This article first appeared in The American Surveyor.

"Ethics: The study of standards of conduct and moral judgment ... deals with voluntary human actions on the basis of what is right and wrong, good and bad and what ought to be done or avoided in order that men may live well." — Anonymous

Almost exactly two years ago, I wrote on the subject of professional ethics. My concern then was the recently published International Ethics Standards, by the International Ethics Standards Coalition (IESC), with a nod to the various codes published by our many professional bodies including NSPS and FIG.

Unlike the above introductory definition of ethics that is abstract in the extreme, our professional codes speak directly and succinctly to the practice of surveying and are highly regarded by our members. They leave little doubt where our duty lies, in an ethical sense.

Of the various ethical issues addressed by our codes, one of the most vexatious is the conflict of interest and, more specifically, the appearance of conflict of interest. A perfect example is being played out right now in our government.

Donald Trump was, for many years, involved in a vigorous national and international real estate activity. Now that he is our president, he has technically divested himself from those activities but his family continues openly and actively.

Donald Trump Jr., the president's son, was recently in India promoting a new hotel deal even as the U.S., India, China and Pakistan are at the center of highly sensitive geopolitical activity with potentially critical diplomatic consequences. Jared Kushner, Trump's son-in-law, has apparently used the White House in his search for financing for one of his projects.

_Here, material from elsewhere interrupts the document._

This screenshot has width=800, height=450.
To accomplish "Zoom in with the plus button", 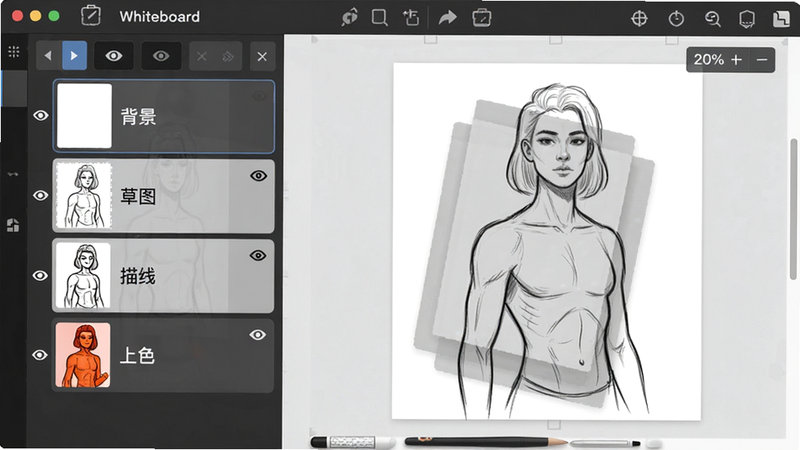I will pyautogui.click(x=736, y=60).
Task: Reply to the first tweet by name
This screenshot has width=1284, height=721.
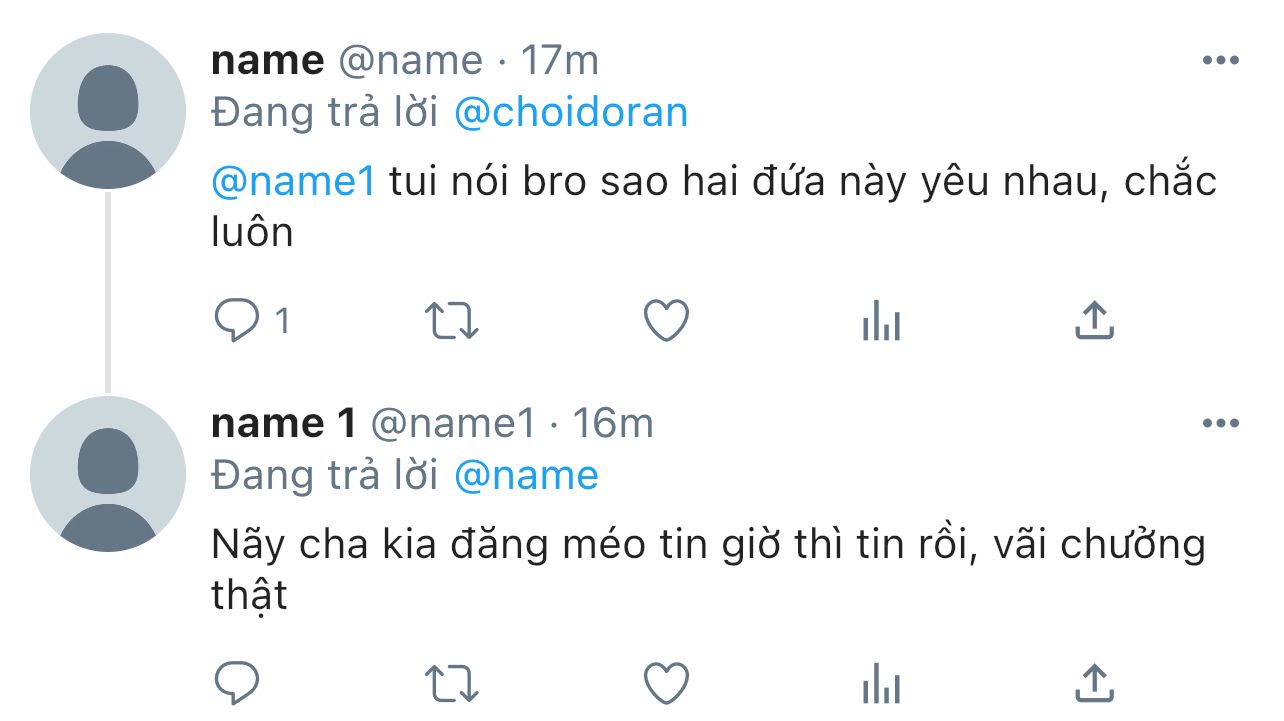Action: [238, 322]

President Trump's position is that his family's real estate activities have nothing to do with his diplomatic activities as leader of the free world, and that his position as arguably the most powerful world leader has no bearing on the deals being made by his family since he no longer has financial or management position in the family real estate business. But no matter how true that may be, many Americans will always believe the president is in a position of gross conflict of interest simply because of the appearance of conflict.

Property surveyors understand what it means to be in an apparent conflict of interest.

As an example, having re-established a property line between warring neighbors, the surveyor for Ms. Brown has a conflict of interest in the eyes of Ms. Green, the hostile neighbor. The surveyor is, by definition, an agent for Ms. Brown, according to Ms. Green. She will never be convinced of the objectivity of the surveyor, who by law and by practice is as responsible to Ms. Green as to his client Ms. Brown. But that is the nature of surveying, and our best defense against claims of bias by Ms. Green is the probity and integrity of the professional surveyor.

The appearance of a conflict of interest can raise its ugly head in another situation in which a surveyor may find herself.

Many surveyors serve their communities on planning commissions and boards of appeal or other positions in which their expertise may be a gift to the community. They may occasionally find themselves in a position of acting on a project whose proponent may have been a client or associate in the past.

All the surveyor's protestations to the contrary notwithstanding, people will see a conflict of interest merely because of the appearance of a conflict of interest. For some, to seem is to be. This should not discourage public participation for the professional surveyor, but all must be aware of the risk of the perception.

This, too, goes with the territory, as Trump is learning.